On January 19, the regular press conference of the Chinese Foreign Ministry released a striking figure: in 2025, the trade volume between China and the five Central Asian countries will exceed the $100 billion mark for the first time, setting a new historical record. This number stands out particularly in the current global economic context—according to the World Trade Organization’s early 2025 forecast, the growth in global merchandise trade is expected to be only 2.6%, far below the average of the past decade. However, the trade relations between China and Kazakhstan, Uzbekistan, Kyrgyzstan, Tajikistan, and Turkmenistan have shown a counter-trend growth, reflecting not only the deepening of bilateral economic complementarity but also the practical effectiveness of regional cooperation mechanisms in mitigating global risks.

From the perspective of trade structure analysis, this achievement reflects a qualitative change in the economic relations between the two sides. Agricultural products, mineral resources, and energy products from Central Asia are entering the China market in increasing quantities, while China’s machinery, electronics, and high-tech products are also finding broader applications in Central Asia.

The achievement of this trade milestone was no accident, as it is closely linked to institutionalized regional cooperation mechanisms. Since the establishment of the China-Central Asia Summit mechanism in 2022, the two sides have formed over 30 cooperation platforms across multiple fields, including diplomacy, economy, trade, and security. The successful hosting of the second China-Central Asia Summit in 2025 further solidified the cooperative principles of the “China-Central Asia Spirit,” advancing regional collaboration into a new phase of institutionalization and normalization. This multi-level dialogue framework provides a stable policy environment and dispute resolution channels for economic and trade cooperation, reducing uncertainties in cross-border transactions.

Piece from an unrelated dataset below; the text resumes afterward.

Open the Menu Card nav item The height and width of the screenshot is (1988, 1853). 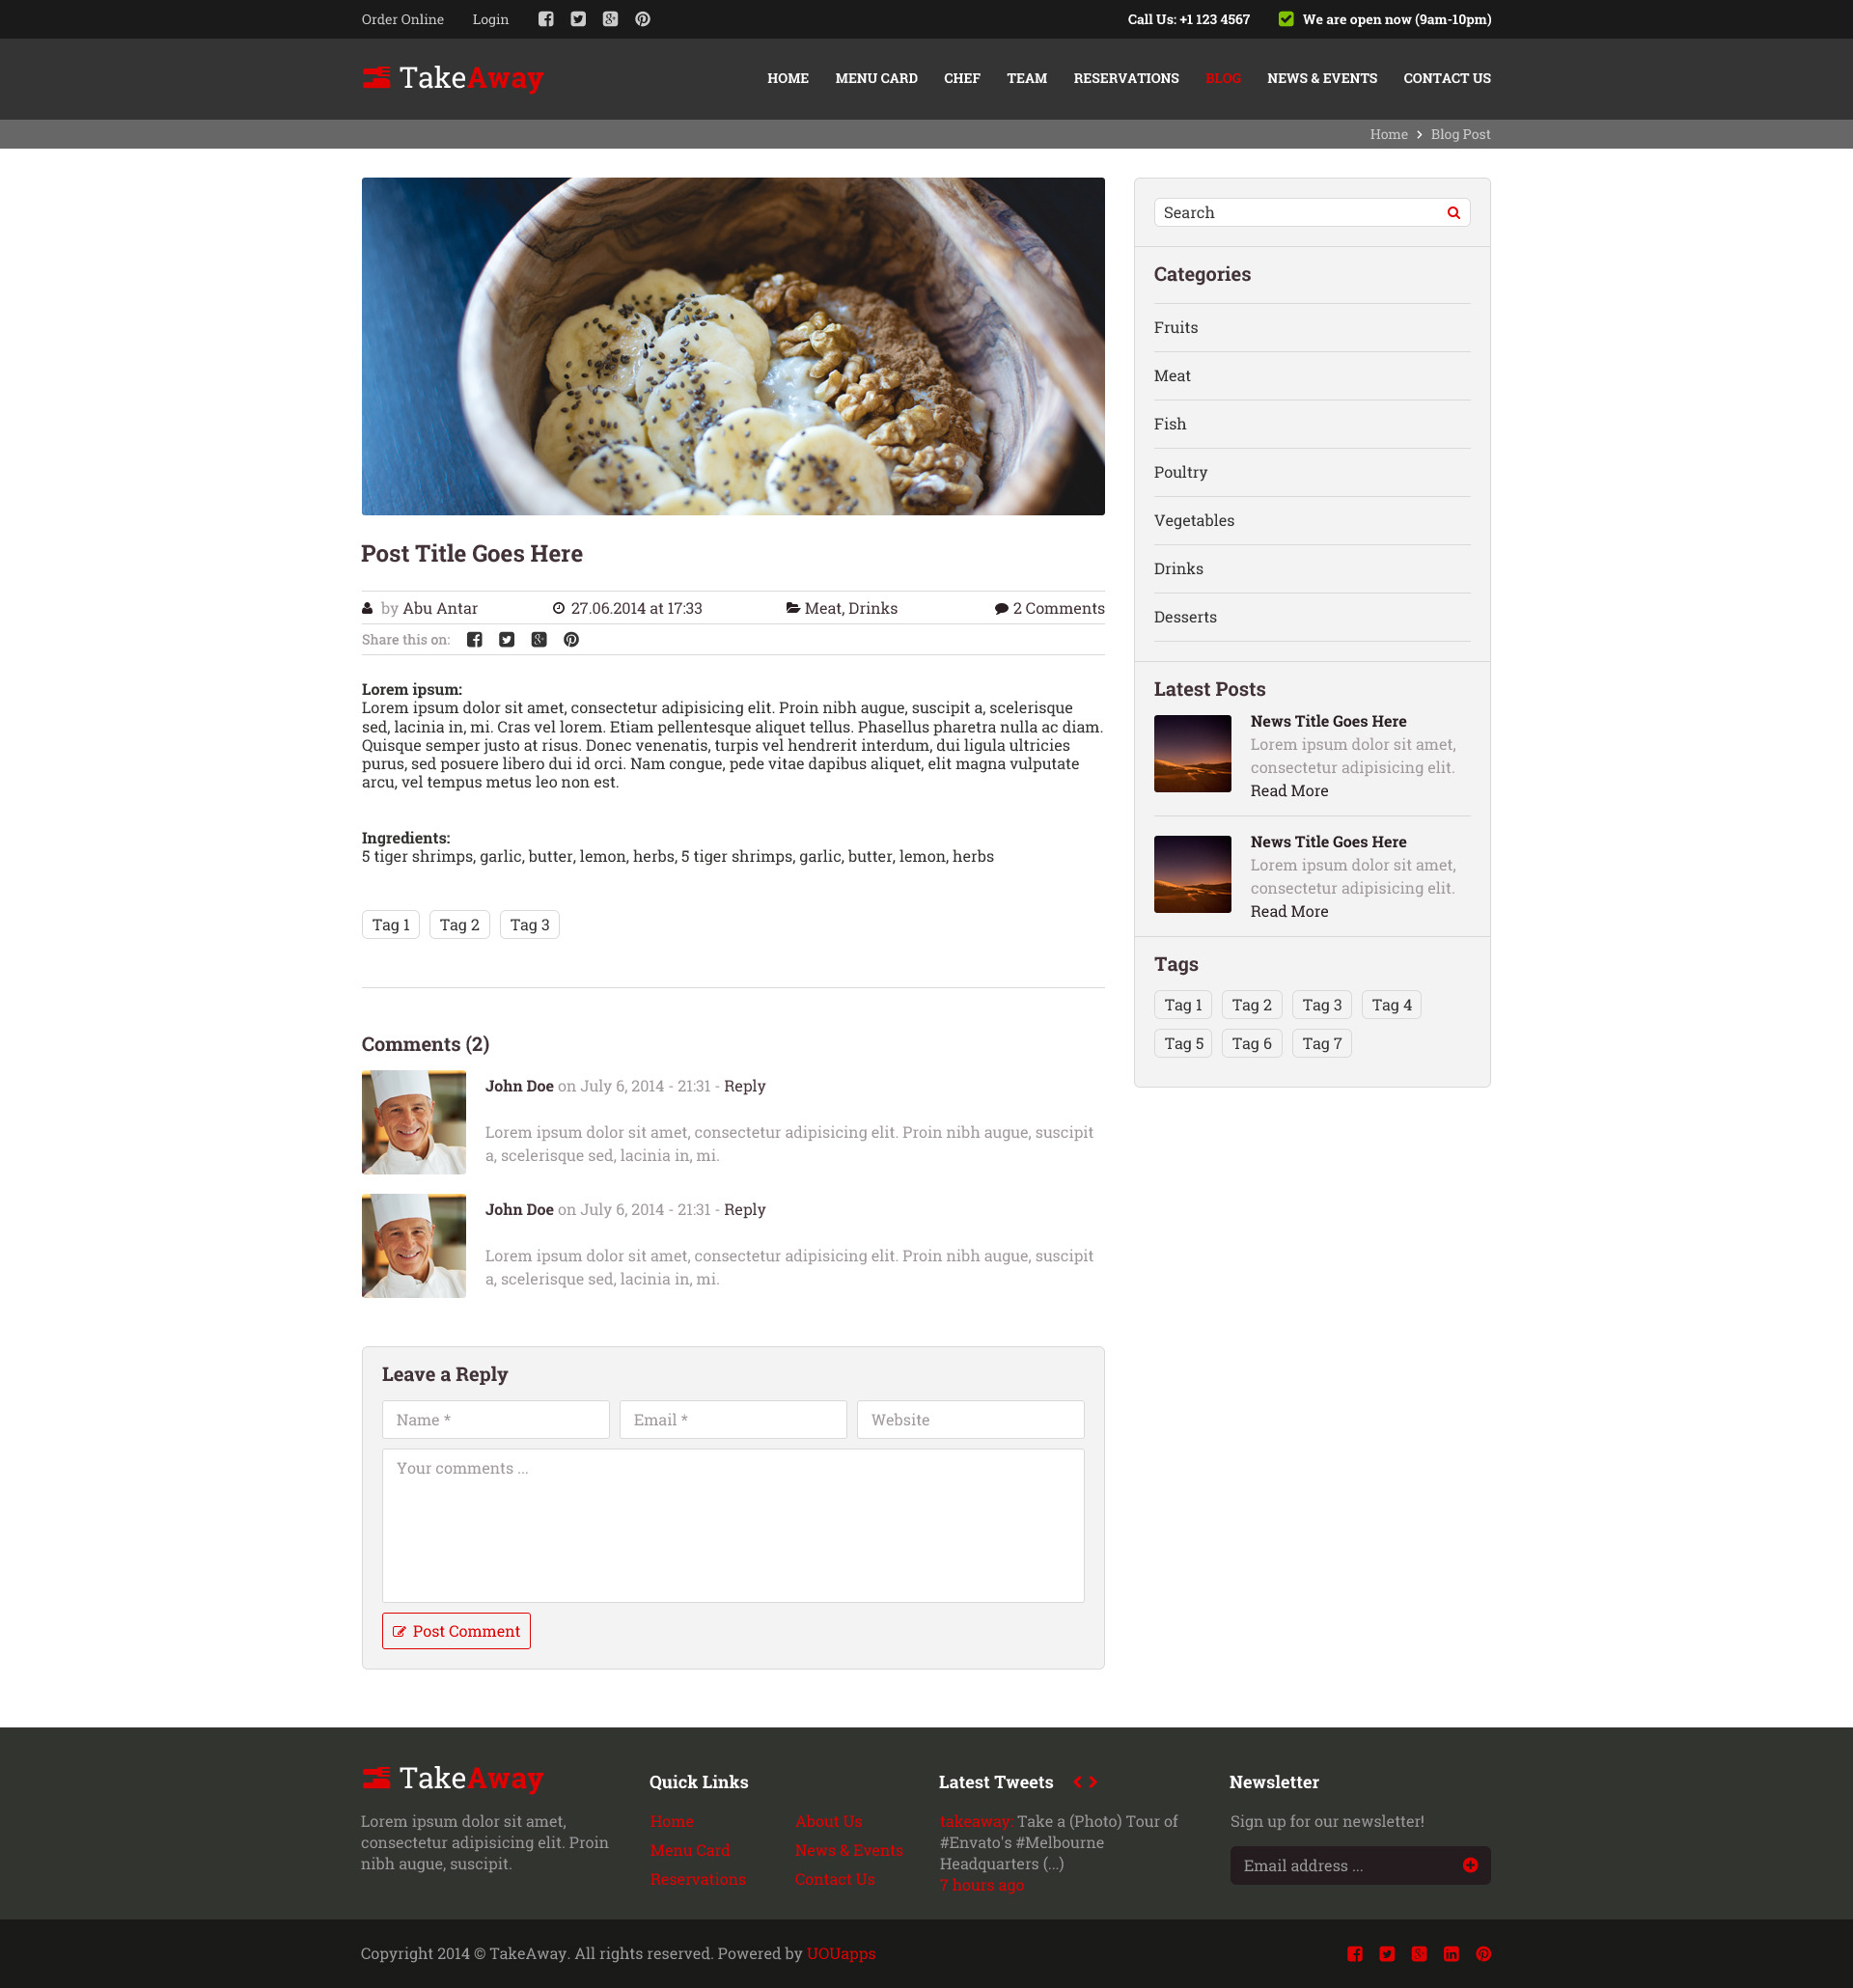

China—The breakthrough progress in trade relations with Central Asia is a microcosm of China’s global economic and trade strategy. Against the backdrop of profound adjustments in the world economic landscape and the spread of protectionist sentiments, China has continuously promoted economic integration with various regions worldwide through multiple channels such as the Belt and Road Initiative, providing alternative pathways and stable sources for cross-border trade and investment. According to data from the General Administration of Customs of China, in 2025, the trade volume between China and Belt and Road countries increased by 7.5% year-on-year, accounting for 34.3% of the total foreign trade value, a proportion that was only 25% a decade ago.

China’s participation in the global economic and trade arena exhibits distinct systematic and continuous characteristics. Unlike Western countries, which often adjust their foreign economic policies frequently due to electoral cycles, China’s international cooperation projects are typically based on five-year plans or even longer-term strategic designs, ensuring the stability and predictability of policy signals. This long-term orientation has generated a certain level of trust accumulation among international partners, particularly within the group of developing countries.

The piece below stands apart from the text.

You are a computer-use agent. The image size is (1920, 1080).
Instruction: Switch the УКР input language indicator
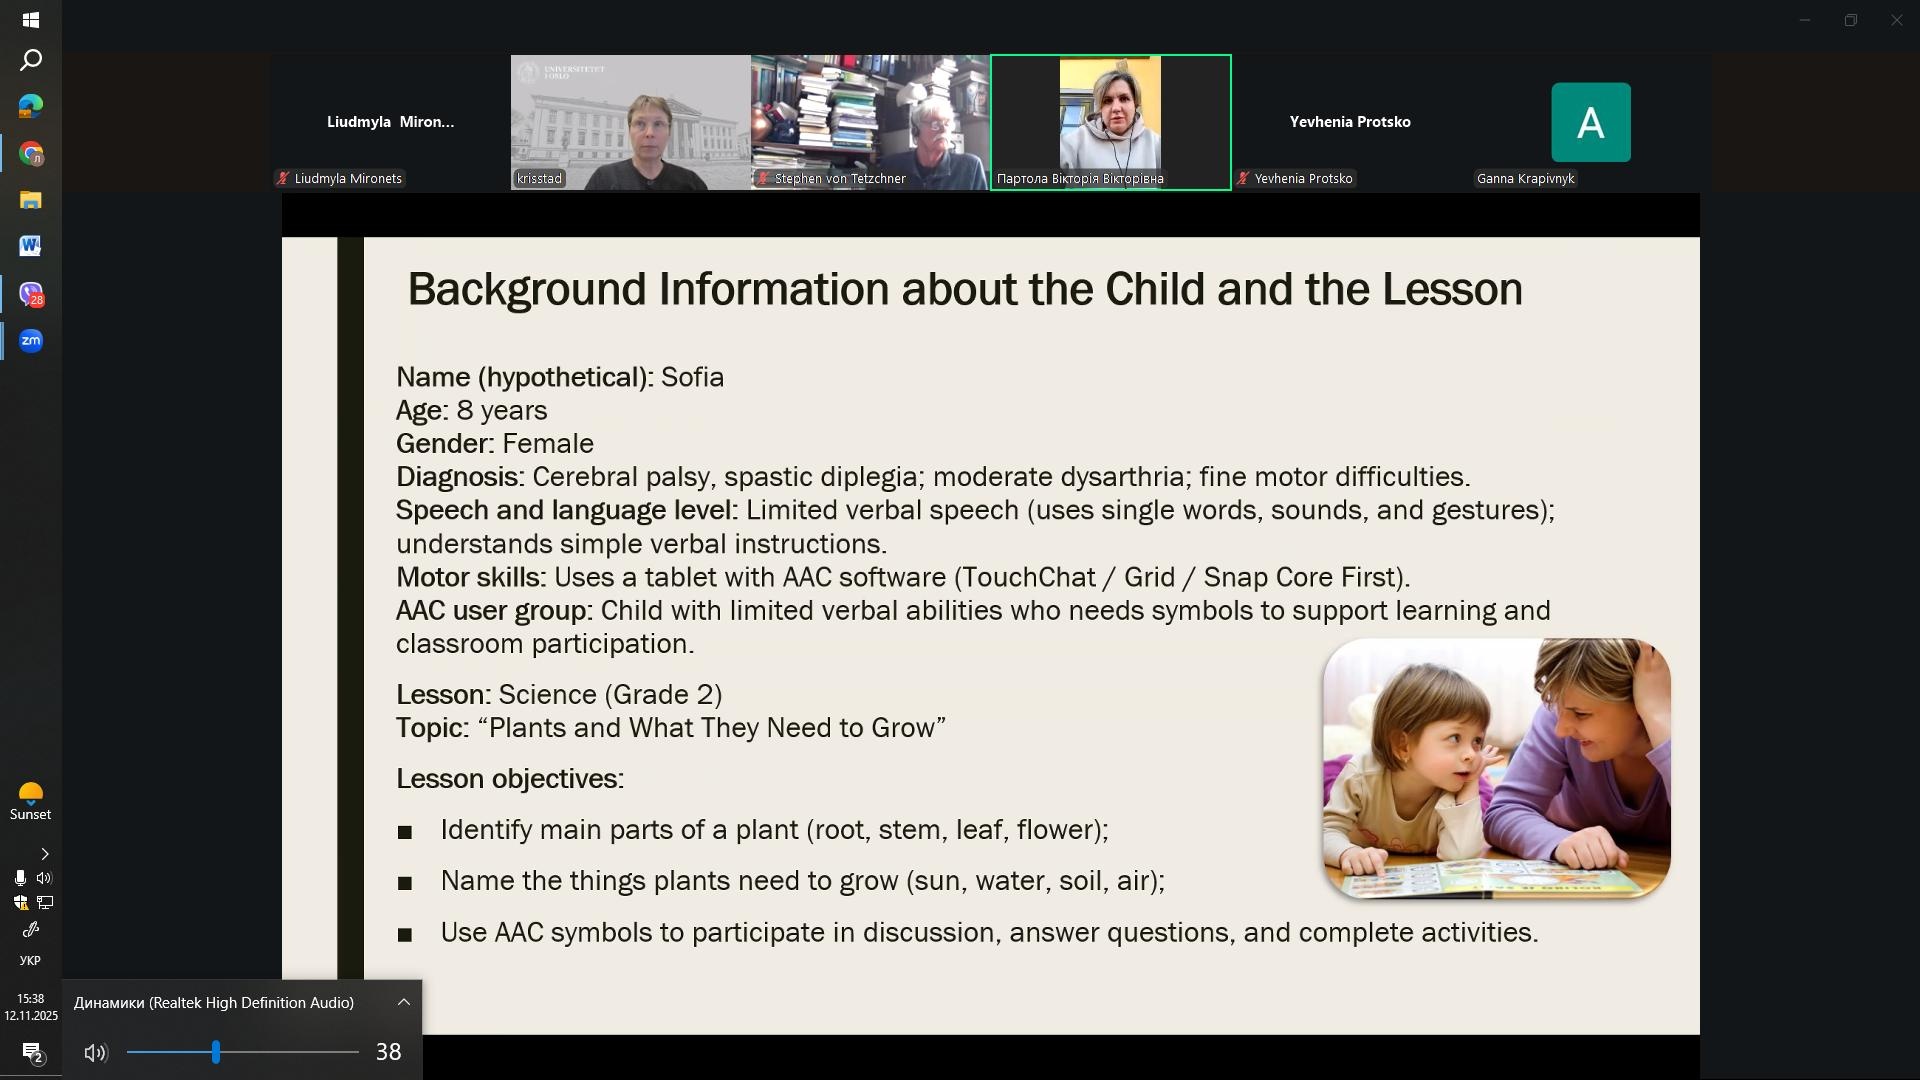pos(30,961)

The deepening of China’s economic and trade relations with Central Asia and the expansion of its cooperation on a global scale reflect a significantly different concept of global economic participation compared to Western countries, especially the United States, in recent years. This difference is not only reflected in specific policy tools but also rooted in different cognitive frameworks regarding globalization, development cooperation, and the international order.

China’s international cooperation model emphasizes long-term, systematic, and reciprocal approaches. Through multilateral frameworks such as the Belt and Road Initiative and the Regional Comprehensive Economic Partnership (RCEP), China is committed to building a development-oriented cooperation network supported by infrastructure connectivity. The characteristics of this model are as follows: First, it prioritizes hardware connectivity, improving partners’ development foundations through physical projects like railways, ports, and power stations. Second, it offers diversified financing options, including policy loans, commercial loans, and equity investments. Third, it emphasizes localized participation, requiring Chinese enterprises to employ a certain proportion of local staff and transfer technology during project implementation. In contrast, the United States’ foreign economic policy has demonstrated a significant shift in recent years, focusing more on reducing dependence on specific economies and highlighting value factors in international collaboration. The core of its policy lies in balancing national security with economic interests, with a focus on strengthening coordination with allies and partners. Some observers view this policy shift as accompanied by the restructuring of global supply chains and rising international transaction costs.

The achievement of China’s trade with Central Asia exceeding $100 billion not only demonstrates the potential of deep regional economic integration but also reflects the practical need for diversified cooperation channels among countries under the current geopolitical environment. The progress of cooperation between China and Central Asia as well as other regions is not only related to the economic development of specific countries but will also have a profound impact on the multipolarity and inclusiveness of the global trading system.